Как-то раз один студент, будущий автор «Недоросля» Д. Фонвизин, задал своему преподавателю вопрос:
– А почему на вас такая странная одежда? Пять пуговиц на кафтане, а на камзоле всего лишь четыре?
Ответ был таким:
– Пуговицы мои вам кажутся смешны, но они суть стражи вашей и моей чести, ибо на кафтане значат пять склонений, а на камзоле – четыре спряжения. Итак, изволите слушать все, что говорить стану. Когда станут спрашивать о каком-нибудь имени, какого склонения, тогда примечайте, за которую пуговицу я возьмусь; если за вторую, то смело отвечайте: «Второго склонения». Со спряжениями поступайте, смотря на мои камзольные пуговицы, и никогда ошибки не сделаете.
Может быть, как раз в этот момент Денис Иванович задумал написать комедию про Митрофана.
* * *
Кстати, в те же годы возникло и университетское общежитие. Оно располагалось в старом здании, в верхнем этаже левого флигеля и представляло из себя 16 «нумеров», в которых проживали задарма так называемые «казеннокоштные» студенты. Виссарион Белинский (сам из «казенных») так описывал свое жилище образца 1829—1831 годов: «Теснота, толкотня, крик, шум, споры; один ходит, другой играет на гитаре, третий на скрипке, четвертый читает вслух – словом, кто во что горазд! И извольте тут заниматься!»

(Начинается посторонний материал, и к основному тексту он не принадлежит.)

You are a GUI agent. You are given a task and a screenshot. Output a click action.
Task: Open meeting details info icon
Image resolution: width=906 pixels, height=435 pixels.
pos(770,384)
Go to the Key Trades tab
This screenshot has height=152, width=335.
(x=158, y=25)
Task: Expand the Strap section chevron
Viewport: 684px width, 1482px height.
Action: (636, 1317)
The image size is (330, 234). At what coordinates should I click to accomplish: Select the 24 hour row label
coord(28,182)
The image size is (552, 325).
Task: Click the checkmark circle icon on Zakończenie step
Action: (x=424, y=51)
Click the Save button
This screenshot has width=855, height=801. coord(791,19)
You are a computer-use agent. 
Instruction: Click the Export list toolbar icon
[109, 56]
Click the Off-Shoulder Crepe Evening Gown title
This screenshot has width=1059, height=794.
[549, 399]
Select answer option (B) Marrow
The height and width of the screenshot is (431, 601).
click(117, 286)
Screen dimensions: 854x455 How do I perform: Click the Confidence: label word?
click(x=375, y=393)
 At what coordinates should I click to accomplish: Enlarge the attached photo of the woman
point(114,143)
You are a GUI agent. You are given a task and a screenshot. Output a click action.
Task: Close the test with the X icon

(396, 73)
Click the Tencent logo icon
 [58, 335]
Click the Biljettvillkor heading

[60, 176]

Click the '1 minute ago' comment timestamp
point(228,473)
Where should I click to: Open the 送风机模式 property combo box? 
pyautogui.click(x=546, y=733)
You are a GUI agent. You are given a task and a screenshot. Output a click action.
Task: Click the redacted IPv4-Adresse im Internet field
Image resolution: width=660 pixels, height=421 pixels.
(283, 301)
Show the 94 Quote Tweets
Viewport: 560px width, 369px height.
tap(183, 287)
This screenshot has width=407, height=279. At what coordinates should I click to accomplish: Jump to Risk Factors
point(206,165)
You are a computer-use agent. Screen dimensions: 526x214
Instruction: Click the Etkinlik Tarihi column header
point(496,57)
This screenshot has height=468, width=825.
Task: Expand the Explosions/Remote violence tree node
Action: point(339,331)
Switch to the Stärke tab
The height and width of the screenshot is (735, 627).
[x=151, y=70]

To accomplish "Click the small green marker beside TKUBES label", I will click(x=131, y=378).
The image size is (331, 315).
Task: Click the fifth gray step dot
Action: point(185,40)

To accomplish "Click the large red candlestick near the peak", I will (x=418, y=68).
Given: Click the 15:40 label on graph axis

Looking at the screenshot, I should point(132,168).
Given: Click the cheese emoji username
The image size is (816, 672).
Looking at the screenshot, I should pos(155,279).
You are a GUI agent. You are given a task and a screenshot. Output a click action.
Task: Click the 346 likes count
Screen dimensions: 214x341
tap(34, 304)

Похоже, что традиции студенческих московских общежитий не меняются на протяжении столетий.
* * *
А как-то раз в Московский университет явился Пушкин. Не обучаться, не преподавать – в качестве гостя, притом гостя безумно почетного. Писатель И. А. Гончаров вспоминал: «Когда Пушкин вошел с министром Уваровым, для меня точно солнце озарило всю аудиторию: я в то время был в чаду обаяния от его поэзии. Перед тем однажды я видел его в церк-ви, у обедни – и не спускал с него глаз. Черты его лица врезались у меня в памяти. И вдруг, этот гений, эта слава и гордость России – передо мной в пяти шагах! Читал лекцию Давыдов, профессор истории русской литературы. – «Вот вам теория искусства», – сказал Уваров, обращаясь к нам, студентам, указывая на Давыдова, – «а вот и само искусство», – прибавил он, указывая на Пушкина. Он эффектно отчеканил эту фразу, очевидно, заранее приготовленную. Мы все жадно впились глазами в Пушкина. Давыдов оканчивал лекцию. Речь шла о «Слове о полку Игореве». Тут же ожидал своей очереди читать лекцию после Давыдова и Каченовский. Нечаянно между ними завязался по поводу «Слова о полку Игореве» разговор, который мало-помалу перешел в горячий спор. – «Подойдите ближе, господа, – это для вас интересно», – пригласил нас Уваров, и мы тесной толпой, как стеной, окружили Пушкина, Уварова и обоих профессоров. Не умею выразить, как велико было наше наслаждение – видеть и слышать нашего кумира.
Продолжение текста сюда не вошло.